* **Problem requirements**: Your answer should be the complete set of entries, transcribed exactly.

* **Data**:

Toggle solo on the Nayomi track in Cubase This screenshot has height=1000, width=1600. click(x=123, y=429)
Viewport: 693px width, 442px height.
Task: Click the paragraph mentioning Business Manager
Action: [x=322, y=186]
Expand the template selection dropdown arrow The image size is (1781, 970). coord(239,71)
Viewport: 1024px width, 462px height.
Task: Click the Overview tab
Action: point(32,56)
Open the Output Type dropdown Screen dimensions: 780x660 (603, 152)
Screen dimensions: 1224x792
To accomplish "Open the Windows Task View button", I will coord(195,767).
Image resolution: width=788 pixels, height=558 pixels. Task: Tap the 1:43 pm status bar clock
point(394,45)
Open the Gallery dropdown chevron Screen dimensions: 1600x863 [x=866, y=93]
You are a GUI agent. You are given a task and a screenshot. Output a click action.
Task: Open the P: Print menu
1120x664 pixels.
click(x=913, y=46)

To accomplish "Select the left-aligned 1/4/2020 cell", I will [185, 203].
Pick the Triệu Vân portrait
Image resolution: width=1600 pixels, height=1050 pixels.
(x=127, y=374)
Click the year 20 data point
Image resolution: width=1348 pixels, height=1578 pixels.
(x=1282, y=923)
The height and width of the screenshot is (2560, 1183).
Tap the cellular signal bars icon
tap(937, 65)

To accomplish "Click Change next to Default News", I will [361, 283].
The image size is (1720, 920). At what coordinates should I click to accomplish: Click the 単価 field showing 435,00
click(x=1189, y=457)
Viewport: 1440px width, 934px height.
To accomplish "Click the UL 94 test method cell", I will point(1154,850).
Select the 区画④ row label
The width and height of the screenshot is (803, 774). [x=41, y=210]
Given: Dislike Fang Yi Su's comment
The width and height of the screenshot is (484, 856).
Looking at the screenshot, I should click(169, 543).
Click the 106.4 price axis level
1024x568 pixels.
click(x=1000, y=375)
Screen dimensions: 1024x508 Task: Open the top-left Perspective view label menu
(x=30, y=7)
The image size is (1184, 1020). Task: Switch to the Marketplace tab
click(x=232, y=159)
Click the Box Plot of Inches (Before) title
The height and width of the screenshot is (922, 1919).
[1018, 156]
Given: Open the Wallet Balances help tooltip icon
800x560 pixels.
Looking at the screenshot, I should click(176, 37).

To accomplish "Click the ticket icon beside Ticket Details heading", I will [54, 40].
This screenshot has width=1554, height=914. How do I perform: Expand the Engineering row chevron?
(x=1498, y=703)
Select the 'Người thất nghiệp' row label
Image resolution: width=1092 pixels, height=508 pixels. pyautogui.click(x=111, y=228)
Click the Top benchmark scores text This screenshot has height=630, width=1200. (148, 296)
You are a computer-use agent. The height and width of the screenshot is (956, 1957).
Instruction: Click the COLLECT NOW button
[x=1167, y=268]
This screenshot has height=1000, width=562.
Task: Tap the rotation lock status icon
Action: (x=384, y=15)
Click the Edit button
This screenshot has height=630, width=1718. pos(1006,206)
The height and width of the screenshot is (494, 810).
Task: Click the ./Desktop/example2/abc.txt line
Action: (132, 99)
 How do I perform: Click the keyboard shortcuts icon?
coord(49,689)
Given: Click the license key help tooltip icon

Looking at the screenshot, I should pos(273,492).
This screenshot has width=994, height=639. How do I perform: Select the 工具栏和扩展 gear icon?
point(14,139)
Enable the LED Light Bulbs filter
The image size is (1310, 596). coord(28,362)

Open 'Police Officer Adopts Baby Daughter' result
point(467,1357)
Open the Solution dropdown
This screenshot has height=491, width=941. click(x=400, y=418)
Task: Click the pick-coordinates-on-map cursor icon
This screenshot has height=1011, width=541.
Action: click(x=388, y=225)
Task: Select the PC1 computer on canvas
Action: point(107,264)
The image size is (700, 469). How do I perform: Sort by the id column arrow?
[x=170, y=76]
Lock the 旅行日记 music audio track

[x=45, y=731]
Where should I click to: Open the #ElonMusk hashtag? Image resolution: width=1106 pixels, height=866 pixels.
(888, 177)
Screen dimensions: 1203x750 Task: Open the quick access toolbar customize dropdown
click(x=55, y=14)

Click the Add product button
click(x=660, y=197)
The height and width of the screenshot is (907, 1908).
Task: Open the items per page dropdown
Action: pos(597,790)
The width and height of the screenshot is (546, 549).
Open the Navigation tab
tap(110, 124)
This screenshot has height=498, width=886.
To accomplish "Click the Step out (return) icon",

* **Written response**:
Toggle solo on the Nayomi track in Cubase This screenshot has height=1000, width=1600. click(x=123, y=429)
Viewport: 693px width, 442px height.
Task: Click the paragraph mentioning Business Manager
Action: [x=322, y=186]
Expand the template selection dropdown arrow The image size is (1781, 970). coord(239,71)
Viewport: 1024px width, 462px height.
Task: Click the Overview tab
Action: point(32,56)
Open the Output Type dropdown Screen dimensions: 780x660 (603, 152)
Screen dimensions: 1224x792
To accomplish "Open the Windows Task View button", I will coord(195,767).
Image resolution: width=788 pixels, height=558 pixels. Task: Tap the 1:43 pm status bar clock
point(394,45)
Open the Gallery dropdown chevron Screen dimensions: 1600x863 [x=866, y=93]
You are a GUI agent. You are given a task and a screenshot. Output a click action.
Task: Open the P: Print menu
1120x664 pixels.
click(x=913, y=46)

To accomplish "Select the left-aligned 1/4/2020 cell", I will [185, 203].
Pick the Triệu Vân portrait
Image resolution: width=1600 pixels, height=1050 pixels.
(x=127, y=374)
Click the year 20 data point
Image resolution: width=1348 pixels, height=1578 pixels.
(x=1282, y=923)
The height and width of the screenshot is (2560, 1183).
Tap the cellular signal bars icon
tap(937, 65)

To accomplish "Click Change next to Default News", I will [361, 283].
The image size is (1720, 920). At what coordinates should I click to accomplish: Click the 単価 field showing 435,00
click(x=1189, y=457)
Viewport: 1440px width, 934px height.
To accomplish "Click the UL 94 test method cell", I will point(1154,850).
Select the 区画④ row label
The width and height of the screenshot is (803, 774). [x=41, y=210]
Given: Dislike Fang Yi Su's comment
The width and height of the screenshot is (484, 856).
Looking at the screenshot, I should click(169, 543).
Click the 106.4 price axis level
1024x568 pixels.
click(x=1000, y=375)
Screen dimensions: 1024x508 Task: Open the top-left Perspective view label menu
(x=30, y=7)
The image size is (1184, 1020). Task: Switch to the Marketplace tab
click(x=232, y=159)
Click the Box Plot of Inches (Before) title
The height and width of the screenshot is (922, 1919).
[1018, 156]
Given: Open the Wallet Balances help tooltip icon
800x560 pixels.
Looking at the screenshot, I should click(176, 37).

To accomplish "Click the ticket icon beside Ticket Details heading", I will [54, 40].
This screenshot has width=1554, height=914. How do I perform: Expand the Engineering row chevron?
(x=1498, y=703)
Select the 'Người thất nghiệp' row label
Image resolution: width=1092 pixels, height=508 pixels. pyautogui.click(x=111, y=228)
Click the Top benchmark scores text This screenshot has height=630, width=1200. (148, 296)
You are a computer-use agent. The height and width of the screenshot is (956, 1957).
Instruction: Click the COLLECT NOW button
[x=1167, y=268]
This screenshot has height=1000, width=562.
Task: Tap the rotation lock status icon
Action: (x=384, y=15)
Click the Edit button
This screenshot has height=630, width=1718. pos(1006,206)
The height and width of the screenshot is (494, 810).
Task: Click the ./Desktop/example2/abc.txt line
Action: (132, 99)
 How do I perform: Click the keyboard shortcuts icon?
coord(49,689)
Given: Click the license key help tooltip icon

Looking at the screenshot, I should pos(273,492).
This screenshot has width=994, height=639. How do I perform: Select the 工具栏和扩展 gear icon?
point(14,139)
Enable the LED Light Bulbs filter
The image size is (1310, 596). coord(28,362)

Open 'Police Officer Adopts Baby Daughter' result
point(467,1357)
Open the Solution dropdown
This screenshot has height=491, width=941. click(x=400, y=418)
Task: Click the pick-coordinates-on-map cursor icon
This screenshot has height=1011, width=541.
Action: click(x=388, y=225)
Task: Select the PC1 computer on canvas
Action: point(107,264)
The image size is (700, 469). How do I perform: Sort by the id column arrow?
[x=170, y=76]
Lock the 旅行日记 music audio track

[x=45, y=731]
Where should I click to: Open the #ElonMusk hashtag? Image resolution: width=1106 pixels, height=866 pixels.
(888, 177)
Screen dimensions: 1203x750 Task: Open the quick access toolbar customize dropdown
click(x=55, y=14)

Click the Add product button
click(x=660, y=197)
The height and width of the screenshot is (907, 1908).
Task: Open the items per page dropdown
Action: pos(597,790)
The width and height of the screenshot is (546, 549).
Open the Navigation tab
tap(110, 124)
This screenshot has height=498, width=886.
To accomplish "Click the Step out (return) icon",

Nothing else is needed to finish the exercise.